Exercise »
Every line below from the one containing "Select Вырез в листовом теле:3 item" through the one containing "Given: Open the" must be transcribed exactly. Omit all lines outside that stretch.

Recorded data
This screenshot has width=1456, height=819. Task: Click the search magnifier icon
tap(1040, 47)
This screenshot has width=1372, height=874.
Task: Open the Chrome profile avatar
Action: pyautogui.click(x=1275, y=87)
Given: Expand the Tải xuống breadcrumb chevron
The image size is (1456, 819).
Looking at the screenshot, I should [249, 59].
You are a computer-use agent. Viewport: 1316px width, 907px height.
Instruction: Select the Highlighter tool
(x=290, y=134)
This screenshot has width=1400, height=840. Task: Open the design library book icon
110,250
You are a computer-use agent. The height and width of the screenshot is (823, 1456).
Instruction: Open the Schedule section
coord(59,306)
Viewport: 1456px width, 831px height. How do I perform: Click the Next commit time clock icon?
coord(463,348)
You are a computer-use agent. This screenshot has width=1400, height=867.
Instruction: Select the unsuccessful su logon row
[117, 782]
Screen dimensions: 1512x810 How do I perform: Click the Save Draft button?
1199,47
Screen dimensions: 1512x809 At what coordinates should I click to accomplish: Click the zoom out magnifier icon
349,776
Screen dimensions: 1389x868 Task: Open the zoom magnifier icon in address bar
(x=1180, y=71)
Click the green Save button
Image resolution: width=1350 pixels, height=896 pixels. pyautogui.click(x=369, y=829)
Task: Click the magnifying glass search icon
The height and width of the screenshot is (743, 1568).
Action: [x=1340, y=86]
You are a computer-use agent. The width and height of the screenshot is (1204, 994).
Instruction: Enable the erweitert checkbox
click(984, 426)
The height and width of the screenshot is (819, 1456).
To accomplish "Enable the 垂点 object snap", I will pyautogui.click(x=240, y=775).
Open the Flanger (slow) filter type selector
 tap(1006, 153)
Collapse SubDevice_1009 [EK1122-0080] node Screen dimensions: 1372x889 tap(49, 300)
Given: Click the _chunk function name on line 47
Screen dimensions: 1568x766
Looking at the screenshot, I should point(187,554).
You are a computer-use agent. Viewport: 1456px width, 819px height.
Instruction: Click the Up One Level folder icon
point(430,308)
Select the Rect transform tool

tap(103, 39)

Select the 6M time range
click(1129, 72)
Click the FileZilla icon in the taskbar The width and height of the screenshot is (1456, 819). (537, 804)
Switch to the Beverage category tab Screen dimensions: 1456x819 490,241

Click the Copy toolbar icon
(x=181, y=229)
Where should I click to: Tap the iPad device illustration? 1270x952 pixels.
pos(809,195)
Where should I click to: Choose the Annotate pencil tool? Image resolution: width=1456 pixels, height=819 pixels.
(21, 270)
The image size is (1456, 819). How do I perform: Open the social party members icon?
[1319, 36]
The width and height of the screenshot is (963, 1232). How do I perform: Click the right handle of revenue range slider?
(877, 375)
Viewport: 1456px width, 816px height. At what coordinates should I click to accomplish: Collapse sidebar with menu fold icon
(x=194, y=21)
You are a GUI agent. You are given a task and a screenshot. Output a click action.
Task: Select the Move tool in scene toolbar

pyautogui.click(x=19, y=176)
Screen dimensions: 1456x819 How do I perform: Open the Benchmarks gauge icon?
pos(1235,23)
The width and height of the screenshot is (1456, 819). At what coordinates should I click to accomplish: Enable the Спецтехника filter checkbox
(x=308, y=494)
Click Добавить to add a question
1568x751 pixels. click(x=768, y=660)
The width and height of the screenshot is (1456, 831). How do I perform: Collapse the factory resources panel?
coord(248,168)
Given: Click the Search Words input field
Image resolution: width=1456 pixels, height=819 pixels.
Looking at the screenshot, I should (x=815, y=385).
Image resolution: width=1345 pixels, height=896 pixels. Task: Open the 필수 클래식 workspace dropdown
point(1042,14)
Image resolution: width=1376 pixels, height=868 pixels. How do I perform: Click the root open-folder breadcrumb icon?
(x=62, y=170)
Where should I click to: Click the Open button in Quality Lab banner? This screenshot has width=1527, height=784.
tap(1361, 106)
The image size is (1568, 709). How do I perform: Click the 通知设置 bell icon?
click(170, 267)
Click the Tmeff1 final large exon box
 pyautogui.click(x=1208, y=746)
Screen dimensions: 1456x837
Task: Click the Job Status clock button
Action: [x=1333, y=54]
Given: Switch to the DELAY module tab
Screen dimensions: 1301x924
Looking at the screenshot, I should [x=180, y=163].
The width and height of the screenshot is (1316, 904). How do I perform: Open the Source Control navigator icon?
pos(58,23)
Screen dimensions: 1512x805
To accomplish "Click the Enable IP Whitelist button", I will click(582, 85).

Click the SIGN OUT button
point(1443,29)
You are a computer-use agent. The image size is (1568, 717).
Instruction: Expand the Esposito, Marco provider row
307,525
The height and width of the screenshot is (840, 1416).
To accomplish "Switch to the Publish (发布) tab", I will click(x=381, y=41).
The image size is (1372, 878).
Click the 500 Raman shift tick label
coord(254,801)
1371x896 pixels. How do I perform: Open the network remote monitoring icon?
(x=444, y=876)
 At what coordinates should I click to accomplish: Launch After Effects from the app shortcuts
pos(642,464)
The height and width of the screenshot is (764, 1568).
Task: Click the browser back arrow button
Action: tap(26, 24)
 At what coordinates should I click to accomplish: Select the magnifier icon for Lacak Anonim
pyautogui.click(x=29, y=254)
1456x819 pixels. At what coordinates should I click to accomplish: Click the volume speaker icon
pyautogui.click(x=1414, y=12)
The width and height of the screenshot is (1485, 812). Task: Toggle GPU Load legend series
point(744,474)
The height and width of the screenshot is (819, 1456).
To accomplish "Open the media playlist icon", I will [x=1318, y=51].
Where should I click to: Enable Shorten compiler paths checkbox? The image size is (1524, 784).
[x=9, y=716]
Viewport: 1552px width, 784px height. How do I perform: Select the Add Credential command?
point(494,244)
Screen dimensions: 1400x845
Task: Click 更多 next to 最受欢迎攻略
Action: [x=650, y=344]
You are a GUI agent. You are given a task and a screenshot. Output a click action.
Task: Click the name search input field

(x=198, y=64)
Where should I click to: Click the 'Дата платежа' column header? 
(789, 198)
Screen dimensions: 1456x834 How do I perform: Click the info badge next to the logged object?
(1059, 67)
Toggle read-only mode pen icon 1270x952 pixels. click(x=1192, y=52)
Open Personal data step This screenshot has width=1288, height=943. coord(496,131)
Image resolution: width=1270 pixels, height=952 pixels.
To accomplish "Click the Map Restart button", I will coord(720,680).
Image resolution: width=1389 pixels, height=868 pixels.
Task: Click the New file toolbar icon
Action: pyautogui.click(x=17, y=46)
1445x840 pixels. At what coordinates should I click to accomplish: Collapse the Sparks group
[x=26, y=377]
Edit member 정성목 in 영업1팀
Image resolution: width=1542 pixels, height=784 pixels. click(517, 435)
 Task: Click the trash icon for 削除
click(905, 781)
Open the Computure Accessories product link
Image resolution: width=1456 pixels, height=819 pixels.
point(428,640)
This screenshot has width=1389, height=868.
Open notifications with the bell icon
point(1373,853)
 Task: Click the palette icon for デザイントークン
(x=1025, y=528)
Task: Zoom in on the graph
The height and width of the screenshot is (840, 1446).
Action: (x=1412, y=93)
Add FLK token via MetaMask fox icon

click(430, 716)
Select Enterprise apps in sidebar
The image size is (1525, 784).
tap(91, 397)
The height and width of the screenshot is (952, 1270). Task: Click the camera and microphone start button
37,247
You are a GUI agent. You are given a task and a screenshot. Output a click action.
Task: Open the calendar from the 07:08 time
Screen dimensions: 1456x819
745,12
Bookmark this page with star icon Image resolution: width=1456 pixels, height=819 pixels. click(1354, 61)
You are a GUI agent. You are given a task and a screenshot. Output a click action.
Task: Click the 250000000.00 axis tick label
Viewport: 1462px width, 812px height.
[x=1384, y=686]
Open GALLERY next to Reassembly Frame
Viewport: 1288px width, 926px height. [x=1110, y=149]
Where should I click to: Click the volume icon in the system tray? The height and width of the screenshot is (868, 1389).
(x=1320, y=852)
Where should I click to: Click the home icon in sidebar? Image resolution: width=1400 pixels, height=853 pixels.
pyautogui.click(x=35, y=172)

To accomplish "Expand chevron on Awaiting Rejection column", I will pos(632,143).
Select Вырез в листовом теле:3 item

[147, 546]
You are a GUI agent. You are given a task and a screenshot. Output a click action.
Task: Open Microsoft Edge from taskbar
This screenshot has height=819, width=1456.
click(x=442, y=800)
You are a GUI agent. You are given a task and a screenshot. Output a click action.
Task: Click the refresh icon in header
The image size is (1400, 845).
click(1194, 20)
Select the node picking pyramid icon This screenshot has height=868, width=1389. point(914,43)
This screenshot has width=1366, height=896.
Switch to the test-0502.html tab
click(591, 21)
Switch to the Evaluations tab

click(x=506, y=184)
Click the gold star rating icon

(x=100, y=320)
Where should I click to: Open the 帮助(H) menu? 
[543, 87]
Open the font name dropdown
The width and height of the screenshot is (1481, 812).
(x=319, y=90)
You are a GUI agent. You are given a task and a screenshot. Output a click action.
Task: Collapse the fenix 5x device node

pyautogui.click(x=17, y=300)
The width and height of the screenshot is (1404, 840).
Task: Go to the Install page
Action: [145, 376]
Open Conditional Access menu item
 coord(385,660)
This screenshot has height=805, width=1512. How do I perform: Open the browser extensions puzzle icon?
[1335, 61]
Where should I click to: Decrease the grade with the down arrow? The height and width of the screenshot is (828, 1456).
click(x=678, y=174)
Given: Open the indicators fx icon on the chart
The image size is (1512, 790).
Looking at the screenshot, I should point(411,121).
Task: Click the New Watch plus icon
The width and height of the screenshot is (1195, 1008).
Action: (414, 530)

Completed task »
Select Вырез в листовом теле:3 item

[147, 546]
You are a GUI agent. You are given a task and a screenshot. Output a click action.
Task: Open Microsoft Edge from taskbar
This screenshot has height=819, width=1456.
click(x=442, y=800)
You are a GUI agent. You are given a task and a screenshot. Output a click action.
Task: Click the refresh icon in header
The image size is (1400, 845).
click(1194, 20)
Select the node picking pyramid icon This screenshot has height=868, width=1389. point(914,43)
This screenshot has width=1366, height=896.
Switch to the test-0502.html tab
click(591, 21)
Switch to the Evaluations tab

click(x=506, y=184)
Click the gold star rating icon

(x=100, y=320)
Where should I click to: Open the 帮助(H) menu? 
[543, 87]
Open the font name dropdown
The width and height of the screenshot is (1481, 812).
(x=319, y=90)
You are a GUI agent. You are given a task and a screenshot. Output a click action.
Task: Collapse the fenix 5x device node

pyautogui.click(x=17, y=300)
The width and height of the screenshot is (1404, 840).
Task: Go to the Install page
Action: [145, 376]
Open Conditional Access menu item
 coord(385,660)
This screenshot has height=805, width=1512. How do I perform: Open the browser extensions puzzle icon?
[1335, 61]
Where should I click to: Decrease the grade with the down arrow? The height and width of the screenshot is (828, 1456).
click(x=678, y=174)
Given: Open the indicators fx icon on the chart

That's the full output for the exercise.